> **Challenge a**
Reproduce the records word for word, from the line that contains "Click the sparkles emoji after サインかもしれんぞ" to the line that contains "pos(47,120)", including both of those lines.

> **Text section**
────────────────
Same with VM - the UI feels right in fullscreen but other apps are also available in the host system. And running 10.6.8 and AA 3.2.2 in a VM still doesn't mean I could beenfit from the RAW codec updates, because those are for the contemporary OS, not for my museum OS.
I fully agree with Flow: One application with excellent file and metadata management (and also excellent, intuitive and storable search), advanced and powerful editing and non-destructive plugin interface. Print jobs should be easy and intuitive (AA and C1 are not very bad at this). Pictures on DVD, seamless access to web-galleries. That's about all people like me want. And some extras, of course, but those are nice to have.
The main part, the workhorse, should benefit of all the CPU, RAM, GPU, VRAM powers the machine delivers. I'm writing this because I do see from time to time 3 bored processor cores while the forth is steaming. All app developers can do better - so please do!
────────────────
> **Challenge b**
In the post about photo editing software, how many processor cores does the writer say they sometimes see sitting idle while another one works hard?

> **Extracted data**
────────────────
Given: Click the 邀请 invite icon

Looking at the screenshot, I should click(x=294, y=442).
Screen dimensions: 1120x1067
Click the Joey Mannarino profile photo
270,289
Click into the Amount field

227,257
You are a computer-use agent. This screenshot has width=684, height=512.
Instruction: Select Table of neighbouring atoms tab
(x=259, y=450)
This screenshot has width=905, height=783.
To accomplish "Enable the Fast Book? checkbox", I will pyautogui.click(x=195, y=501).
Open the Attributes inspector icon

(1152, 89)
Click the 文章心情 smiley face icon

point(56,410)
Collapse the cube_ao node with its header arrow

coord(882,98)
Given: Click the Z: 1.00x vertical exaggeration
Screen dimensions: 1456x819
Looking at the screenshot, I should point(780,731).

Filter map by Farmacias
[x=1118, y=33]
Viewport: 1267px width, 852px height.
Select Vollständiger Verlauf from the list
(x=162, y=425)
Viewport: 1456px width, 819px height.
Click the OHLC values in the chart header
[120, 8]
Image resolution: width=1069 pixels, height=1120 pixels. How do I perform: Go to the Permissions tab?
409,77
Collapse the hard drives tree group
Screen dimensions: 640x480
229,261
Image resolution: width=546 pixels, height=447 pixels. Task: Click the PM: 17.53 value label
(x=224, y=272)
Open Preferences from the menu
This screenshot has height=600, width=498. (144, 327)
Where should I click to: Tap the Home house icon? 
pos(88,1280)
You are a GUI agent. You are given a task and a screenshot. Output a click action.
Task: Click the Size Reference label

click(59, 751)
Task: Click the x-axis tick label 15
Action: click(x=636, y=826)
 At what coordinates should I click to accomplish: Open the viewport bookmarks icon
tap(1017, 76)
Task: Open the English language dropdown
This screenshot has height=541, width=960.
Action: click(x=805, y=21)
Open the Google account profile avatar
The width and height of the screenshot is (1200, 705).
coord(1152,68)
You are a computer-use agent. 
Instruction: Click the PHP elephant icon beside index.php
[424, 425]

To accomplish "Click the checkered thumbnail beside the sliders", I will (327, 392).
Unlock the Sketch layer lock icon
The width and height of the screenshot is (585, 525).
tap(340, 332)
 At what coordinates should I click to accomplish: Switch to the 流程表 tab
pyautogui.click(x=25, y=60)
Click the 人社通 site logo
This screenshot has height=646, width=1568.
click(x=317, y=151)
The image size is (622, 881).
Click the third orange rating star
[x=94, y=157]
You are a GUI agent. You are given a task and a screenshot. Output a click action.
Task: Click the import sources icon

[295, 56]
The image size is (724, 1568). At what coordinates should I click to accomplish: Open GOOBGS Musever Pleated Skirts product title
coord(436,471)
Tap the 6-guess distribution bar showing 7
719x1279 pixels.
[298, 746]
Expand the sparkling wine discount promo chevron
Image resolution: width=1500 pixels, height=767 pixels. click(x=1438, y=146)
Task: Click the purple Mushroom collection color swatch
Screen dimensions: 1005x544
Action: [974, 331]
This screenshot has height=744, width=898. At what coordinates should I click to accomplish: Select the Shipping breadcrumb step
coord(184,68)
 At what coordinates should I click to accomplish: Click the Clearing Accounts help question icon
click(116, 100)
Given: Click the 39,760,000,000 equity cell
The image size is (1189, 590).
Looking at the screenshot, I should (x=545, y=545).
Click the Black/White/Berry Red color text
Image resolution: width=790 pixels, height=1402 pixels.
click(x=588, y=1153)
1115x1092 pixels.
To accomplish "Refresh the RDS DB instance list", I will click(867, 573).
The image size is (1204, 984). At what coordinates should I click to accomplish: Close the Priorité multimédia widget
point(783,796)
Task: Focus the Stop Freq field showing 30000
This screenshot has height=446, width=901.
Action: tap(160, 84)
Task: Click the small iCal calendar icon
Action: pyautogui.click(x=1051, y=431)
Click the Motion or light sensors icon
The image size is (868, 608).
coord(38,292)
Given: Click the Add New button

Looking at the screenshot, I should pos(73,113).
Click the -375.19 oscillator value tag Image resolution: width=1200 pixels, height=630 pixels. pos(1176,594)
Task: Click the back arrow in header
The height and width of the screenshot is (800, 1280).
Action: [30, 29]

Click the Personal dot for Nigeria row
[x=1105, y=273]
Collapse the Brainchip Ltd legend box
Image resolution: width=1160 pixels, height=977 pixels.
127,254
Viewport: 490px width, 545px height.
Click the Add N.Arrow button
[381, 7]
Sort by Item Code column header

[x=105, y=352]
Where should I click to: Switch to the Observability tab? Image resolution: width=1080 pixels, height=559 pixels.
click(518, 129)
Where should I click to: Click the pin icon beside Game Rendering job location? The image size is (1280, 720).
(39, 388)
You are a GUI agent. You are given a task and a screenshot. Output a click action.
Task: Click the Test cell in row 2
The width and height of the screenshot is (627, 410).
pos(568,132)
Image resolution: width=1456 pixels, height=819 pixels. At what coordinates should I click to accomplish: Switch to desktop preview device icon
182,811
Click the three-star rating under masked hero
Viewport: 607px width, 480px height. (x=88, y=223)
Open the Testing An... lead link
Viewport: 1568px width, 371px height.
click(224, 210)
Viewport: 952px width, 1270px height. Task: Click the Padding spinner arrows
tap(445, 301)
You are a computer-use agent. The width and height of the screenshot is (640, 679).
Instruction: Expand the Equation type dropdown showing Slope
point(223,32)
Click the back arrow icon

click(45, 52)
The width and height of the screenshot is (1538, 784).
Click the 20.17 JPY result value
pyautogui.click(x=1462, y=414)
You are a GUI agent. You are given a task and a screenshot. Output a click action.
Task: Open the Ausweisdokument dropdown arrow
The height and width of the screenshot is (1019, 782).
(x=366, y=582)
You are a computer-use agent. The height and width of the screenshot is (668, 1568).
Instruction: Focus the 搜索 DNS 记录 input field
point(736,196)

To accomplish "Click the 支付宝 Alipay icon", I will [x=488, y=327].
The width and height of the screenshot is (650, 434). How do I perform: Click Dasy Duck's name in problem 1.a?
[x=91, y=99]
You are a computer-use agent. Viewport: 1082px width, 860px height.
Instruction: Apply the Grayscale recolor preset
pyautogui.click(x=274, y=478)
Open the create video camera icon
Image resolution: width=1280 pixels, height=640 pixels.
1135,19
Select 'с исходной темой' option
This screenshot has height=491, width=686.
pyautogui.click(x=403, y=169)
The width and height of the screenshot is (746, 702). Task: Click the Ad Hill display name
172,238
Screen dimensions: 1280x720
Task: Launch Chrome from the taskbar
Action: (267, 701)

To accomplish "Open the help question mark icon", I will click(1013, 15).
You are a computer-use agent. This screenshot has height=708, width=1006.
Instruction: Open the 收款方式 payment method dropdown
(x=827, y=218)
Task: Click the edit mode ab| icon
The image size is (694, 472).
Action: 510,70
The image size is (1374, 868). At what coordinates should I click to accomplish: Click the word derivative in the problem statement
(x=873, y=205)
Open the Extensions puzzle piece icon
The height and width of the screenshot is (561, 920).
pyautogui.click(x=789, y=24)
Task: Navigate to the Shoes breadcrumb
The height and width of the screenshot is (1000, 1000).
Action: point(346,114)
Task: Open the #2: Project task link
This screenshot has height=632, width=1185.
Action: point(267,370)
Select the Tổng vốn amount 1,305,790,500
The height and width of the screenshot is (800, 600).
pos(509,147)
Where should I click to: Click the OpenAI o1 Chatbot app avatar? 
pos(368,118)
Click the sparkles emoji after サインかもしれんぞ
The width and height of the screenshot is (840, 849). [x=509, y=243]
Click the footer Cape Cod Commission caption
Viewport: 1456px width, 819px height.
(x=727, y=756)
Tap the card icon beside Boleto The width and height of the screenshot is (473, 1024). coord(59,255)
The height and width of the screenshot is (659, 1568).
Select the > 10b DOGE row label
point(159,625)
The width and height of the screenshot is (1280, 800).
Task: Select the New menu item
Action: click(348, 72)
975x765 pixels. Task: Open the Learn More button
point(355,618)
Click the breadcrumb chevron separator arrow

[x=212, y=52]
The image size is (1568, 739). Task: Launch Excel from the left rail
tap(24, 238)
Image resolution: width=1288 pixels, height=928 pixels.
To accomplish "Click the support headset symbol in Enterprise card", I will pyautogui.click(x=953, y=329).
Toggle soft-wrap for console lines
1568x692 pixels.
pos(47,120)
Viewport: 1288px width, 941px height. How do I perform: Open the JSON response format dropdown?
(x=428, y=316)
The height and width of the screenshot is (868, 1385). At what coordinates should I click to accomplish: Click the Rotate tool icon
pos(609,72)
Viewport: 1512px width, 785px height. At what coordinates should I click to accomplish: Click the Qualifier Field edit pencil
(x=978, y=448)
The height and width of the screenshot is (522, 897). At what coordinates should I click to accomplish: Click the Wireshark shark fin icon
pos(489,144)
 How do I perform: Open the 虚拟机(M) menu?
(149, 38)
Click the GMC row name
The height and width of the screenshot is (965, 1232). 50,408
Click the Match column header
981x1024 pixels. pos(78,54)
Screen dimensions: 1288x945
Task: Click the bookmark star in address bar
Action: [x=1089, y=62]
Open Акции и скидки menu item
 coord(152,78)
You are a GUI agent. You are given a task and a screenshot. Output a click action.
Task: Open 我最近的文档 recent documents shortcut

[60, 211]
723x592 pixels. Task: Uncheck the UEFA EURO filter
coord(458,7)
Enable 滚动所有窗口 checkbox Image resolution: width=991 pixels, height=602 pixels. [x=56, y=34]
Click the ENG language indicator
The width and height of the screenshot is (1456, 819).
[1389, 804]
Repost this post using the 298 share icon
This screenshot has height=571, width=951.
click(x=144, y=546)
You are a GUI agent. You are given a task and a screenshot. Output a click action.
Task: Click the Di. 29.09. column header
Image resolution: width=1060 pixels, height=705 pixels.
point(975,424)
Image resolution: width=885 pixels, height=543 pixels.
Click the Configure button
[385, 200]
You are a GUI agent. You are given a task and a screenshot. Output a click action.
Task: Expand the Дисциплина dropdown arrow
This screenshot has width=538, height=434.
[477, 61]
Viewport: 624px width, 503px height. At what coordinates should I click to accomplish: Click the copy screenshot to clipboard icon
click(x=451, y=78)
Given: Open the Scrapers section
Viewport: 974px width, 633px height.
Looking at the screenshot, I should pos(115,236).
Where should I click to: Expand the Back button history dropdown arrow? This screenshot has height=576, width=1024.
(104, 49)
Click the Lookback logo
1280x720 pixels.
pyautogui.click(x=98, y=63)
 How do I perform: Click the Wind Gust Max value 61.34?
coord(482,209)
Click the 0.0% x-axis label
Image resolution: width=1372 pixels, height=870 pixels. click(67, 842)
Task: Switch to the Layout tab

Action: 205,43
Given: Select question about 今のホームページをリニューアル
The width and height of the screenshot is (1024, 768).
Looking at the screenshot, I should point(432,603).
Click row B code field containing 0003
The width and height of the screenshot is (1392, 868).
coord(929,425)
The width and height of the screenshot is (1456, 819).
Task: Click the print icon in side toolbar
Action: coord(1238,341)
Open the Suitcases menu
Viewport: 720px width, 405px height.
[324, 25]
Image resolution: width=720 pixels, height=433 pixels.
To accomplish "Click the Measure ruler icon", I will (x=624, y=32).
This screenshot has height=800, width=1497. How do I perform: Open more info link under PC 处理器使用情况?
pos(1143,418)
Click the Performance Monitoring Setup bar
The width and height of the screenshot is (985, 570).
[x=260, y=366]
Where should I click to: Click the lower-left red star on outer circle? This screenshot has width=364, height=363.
────────────────
> **Exercise solution a**
Click the sparkles emoji after サインかもしれんぞ
The width and height of the screenshot is (840, 849). [x=509, y=243]
Click the footer Cape Cod Commission caption
Viewport: 1456px width, 819px height.
(x=727, y=756)
Tap the card icon beside Boleto The width and height of the screenshot is (473, 1024). coord(59,255)
The height and width of the screenshot is (659, 1568).
Select the > 10b DOGE row label
point(159,625)
The width and height of the screenshot is (1280, 800).
Task: Select the New menu item
Action: click(348, 72)
975x765 pixels. Task: Open the Learn More button
point(355,618)
Click the breadcrumb chevron separator arrow

[x=212, y=52]
The image size is (1568, 739). Task: Launch Excel from the left rail
tap(24, 238)
Image resolution: width=1288 pixels, height=928 pixels.
To accomplish "Click the support headset symbol in Enterprise card", I will pyautogui.click(x=953, y=329).
Toggle soft-wrap for console lines
1568x692 pixels.
pos(47,120)

> **Exercise solution b**
Three.